======== DATA IN THIS EXERCISE ========
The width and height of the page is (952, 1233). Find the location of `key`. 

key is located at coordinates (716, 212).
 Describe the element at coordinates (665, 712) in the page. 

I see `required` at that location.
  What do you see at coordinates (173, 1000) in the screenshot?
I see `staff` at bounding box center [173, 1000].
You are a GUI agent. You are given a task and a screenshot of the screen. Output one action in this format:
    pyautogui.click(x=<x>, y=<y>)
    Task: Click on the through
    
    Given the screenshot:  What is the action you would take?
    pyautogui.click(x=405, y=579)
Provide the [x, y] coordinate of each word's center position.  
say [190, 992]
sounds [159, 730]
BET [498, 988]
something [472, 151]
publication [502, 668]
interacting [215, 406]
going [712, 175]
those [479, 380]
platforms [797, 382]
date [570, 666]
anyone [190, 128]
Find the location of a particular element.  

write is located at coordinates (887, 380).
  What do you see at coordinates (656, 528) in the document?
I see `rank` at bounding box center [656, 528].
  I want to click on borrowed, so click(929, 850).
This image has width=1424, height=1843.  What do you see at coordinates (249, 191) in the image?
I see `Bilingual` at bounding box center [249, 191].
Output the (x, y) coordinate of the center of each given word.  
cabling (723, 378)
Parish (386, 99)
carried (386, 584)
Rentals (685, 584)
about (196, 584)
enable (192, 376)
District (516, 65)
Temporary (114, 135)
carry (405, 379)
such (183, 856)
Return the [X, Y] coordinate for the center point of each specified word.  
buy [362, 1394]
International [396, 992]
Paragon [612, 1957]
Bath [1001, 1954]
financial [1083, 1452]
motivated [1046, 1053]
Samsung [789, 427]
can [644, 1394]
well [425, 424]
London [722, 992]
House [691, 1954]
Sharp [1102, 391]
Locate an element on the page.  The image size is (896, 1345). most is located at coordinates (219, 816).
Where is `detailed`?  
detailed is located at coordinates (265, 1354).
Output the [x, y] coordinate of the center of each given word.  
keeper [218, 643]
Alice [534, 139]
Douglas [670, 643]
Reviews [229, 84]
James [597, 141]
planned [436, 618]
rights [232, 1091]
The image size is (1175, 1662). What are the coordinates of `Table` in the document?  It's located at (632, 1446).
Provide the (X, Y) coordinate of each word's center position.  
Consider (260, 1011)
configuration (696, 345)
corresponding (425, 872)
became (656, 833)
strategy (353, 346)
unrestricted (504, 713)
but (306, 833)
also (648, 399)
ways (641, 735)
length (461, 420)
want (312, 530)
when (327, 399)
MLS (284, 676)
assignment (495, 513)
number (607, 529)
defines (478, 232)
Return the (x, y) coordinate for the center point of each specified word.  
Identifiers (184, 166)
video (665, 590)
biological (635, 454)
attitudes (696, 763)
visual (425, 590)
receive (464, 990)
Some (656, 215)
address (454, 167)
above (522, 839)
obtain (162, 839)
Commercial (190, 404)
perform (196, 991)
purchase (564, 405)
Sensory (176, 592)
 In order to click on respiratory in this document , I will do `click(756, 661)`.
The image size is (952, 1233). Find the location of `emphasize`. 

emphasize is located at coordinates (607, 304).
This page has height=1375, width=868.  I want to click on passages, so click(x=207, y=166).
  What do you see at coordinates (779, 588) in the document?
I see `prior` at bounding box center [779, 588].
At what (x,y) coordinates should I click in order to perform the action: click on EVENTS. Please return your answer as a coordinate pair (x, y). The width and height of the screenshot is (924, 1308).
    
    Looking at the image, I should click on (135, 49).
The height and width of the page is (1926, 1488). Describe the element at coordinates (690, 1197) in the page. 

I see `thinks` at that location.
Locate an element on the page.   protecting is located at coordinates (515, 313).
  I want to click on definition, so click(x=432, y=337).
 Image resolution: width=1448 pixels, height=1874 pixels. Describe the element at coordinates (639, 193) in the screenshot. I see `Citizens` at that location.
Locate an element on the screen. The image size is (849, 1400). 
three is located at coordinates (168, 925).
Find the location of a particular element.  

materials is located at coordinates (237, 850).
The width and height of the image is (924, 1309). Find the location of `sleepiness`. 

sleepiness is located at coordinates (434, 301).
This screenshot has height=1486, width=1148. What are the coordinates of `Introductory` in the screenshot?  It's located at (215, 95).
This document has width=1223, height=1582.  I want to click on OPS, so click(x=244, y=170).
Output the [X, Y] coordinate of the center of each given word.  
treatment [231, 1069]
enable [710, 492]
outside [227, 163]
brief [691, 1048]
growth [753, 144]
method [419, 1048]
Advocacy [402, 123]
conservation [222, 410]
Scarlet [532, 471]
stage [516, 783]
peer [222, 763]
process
========
## DESCRIPTION OF THE TASK
Rewrite every line above as a numbered list, leaving out the blank lines.

## WRITTEN ANSWER
1. The width and height of the page is (952, 1233). Find the location of `key`. 
2. key is located at coordinates (716, 212).
3.  Describe the element at coordinates (665, 712) in the page. 
4. I see `required` at that location.
5.   What do you see at coordinates (173, 1000) in the screenshot?
6. I see `staff` at bounding box center [173, 1000].
7. You are a GUI agent. You are given a task and a screenshot of the screen. Output one action in this format:
8.     pyautogui.click(x=<x>, y=<y>)
9.     Task: Click on the through
10.     Given the screenshot:  What is the action you would take?
11.     pyautogui.click(x=405, y=579)
12. Provide the [x, y] coordinate of each word's center position.  
13. say [190, 992]
14. sounds [159, 730]
15. BET [498, 988]
16. something [472, 151]
17. publication [502, 668]
18. interacting [215, 406]
19. going [712, 175]
20. those [479, 380]
21. platforms [797, 382]
22. date [570, 666]
23. anyone [190, 128]
24. Find the location of a particular element.  
25. write is located at coordinates (887, 380).
26.   What do you see at coordinates (656, 528) in the document?
27. I see `rank` at bounding box center [656, 528].
28.   I want to click on borrowed, so click(929, 850).
29. This image has width=1424, height=1843.  What do you see at coordinates (249, 191) in the image?
30. I see `Bilingual` at bounding box center [249, 191].
31. Output the (x, y) coordinate of the center of each given word.  
32. cabling (723, 378)
33. Parish (386, 99)
34. carried (386, 584)
35. Rentals (685, 584)
36. about (196, 584)
37. enable (192, 376)
38. District (516, 65)
39. Temporary (114, 135)
40. carry (405, 379)
41. such (183, 856)
42. Return the [X, Y] coordinate for the center point of each specified word.  
43. buy [362, 1394]
44. International [396, 992]
45. Paragon [612, 1957]
46. Bath [1001, 1954]
47. financial [1083, 1452]
48. motivated [1046, 1053]
49. Samsung [789, 427]
50. can [644, 1394]
51. well [425, 424]
52. London [722, 992]
53. House [691, 1954]
54. Sharp [1102, 391]
55. Locate an element on the page.  The image size is (896, 1345). most is located at coordinates (219, 816).
56. Where is `detailed`?  
57. detailed is located at coordinates (265, 1354).
58. Output the [x, y] coordinate of the center of each given word.  
59. keeper [218, 643]
60. Alice [534, 139]
61. Douglas [670, 643]
62. Reviews [229, 84]
63. James [597, 141]
64. planned [436, 618]
65. rights [232, 1091]
66. The image size is (1175, 1662). What are the coordinates of `Table` in the document?  It's located at (632, 1446).
67. Provide the (X, Y) coordinate of each word's center position.  
68. Consider (260, 1011)
69. configuration (696, 345)
70. corresponding (425, 872)
71. became (656, 833)
72. strategy (353, 346)
73. unrestricted (504, 713)
74. but (306, 833)
75. also (648, 399)
76. ways (641, 735)
77. length (461, 420)
78. want (312, 530)
79. when (327, 399)
80. MLS (284, 676)
81. assignment (495, 513)
82. number (607, 529)
83. defines (478, 232)
84. Return the (x, y) coordinate for the center point of each specified word.  
85. Identifiers (184, 166)
86. video (665, 590)
87. biological (635, 454)
88. attitudes (696, 763)
89. visual (425, 590)
90. receive (464, 990)
91. Some (656, 215)
92. address (454, 167)
93. above (522, 839)
94. obtain (162, 839)
95. Commercial (190, 404)
96. perform (196, 991)
97. purchase (564, 405)
98. Sensory (176, 592)
99.  In order to click on respiratory in this document , I will do `click(756, 661)`.
100. The image size is (952, 1233). Find the location of `emphasize`. 
101. emphasize is located at coordinates (607, 304).
102. This page has height=1375, width=868.  I want to click on passages, so click(x=207, y=166).
103.   What do you see at coordinates (779, 588) in the document?
104. I see `prior` at bounding box center [779, 588].
105. At what (x,y) coordinates should I click in order to perform the action: click on EVENTS. Please return your answer as a coordinate pair (x, y). The width and height of the screenshot is (924, 1308).
106.     Looking at the image, I should click on (135, 49).
107. The height and width of the page is (1926, 1488). Describe the element at coordinates (690, 1197) in the page. 
108. I see `thinks` at that location.
109. Locate an element on the page.   protecting is located at coordinates (515, 313).
110.   I want to click on definition, so click(x=432, y=337).
111.  Image resolution: width=1448 pixels, height=1874 pixels. Describe the element at coordinates (639, 193) in the screenshot. I see `Citizens` at that location.
112. Locate an element on the screen. The image size is (849, 1400). 
113. three is located at coordinates (168, 925).
114. Find the location of a particular element.  
115. materials is located at coordinates (237, 850).
116. The width and height of the image is (924, 1309). Find the location of `sleepiness`. 
117. sleepiness is located at coordinates (434, 301).
118. This screenshot has height=1486, width=1148. What are the coordinates of `Introductory` in the screenshot?  It's located at (215, 95).
119. This document has width=1223, height=1582.  I want to click on OPS, so click(x=244, y=170).
120. Output the [X, Y] coordinate of the center of each given word.  
121. treatment [231, 1069]
122. enable [710, 492]
123. outside [227, 163]
124. brief [691, 1048]
125. growth [753, 144]
126. method [419, 1048]
127. Advocacy [402, 123]
128. conservation [222, 410]
129. Scarlet [532, 471]
130. stage [516, 783]
131. peer [222, 763]
132. process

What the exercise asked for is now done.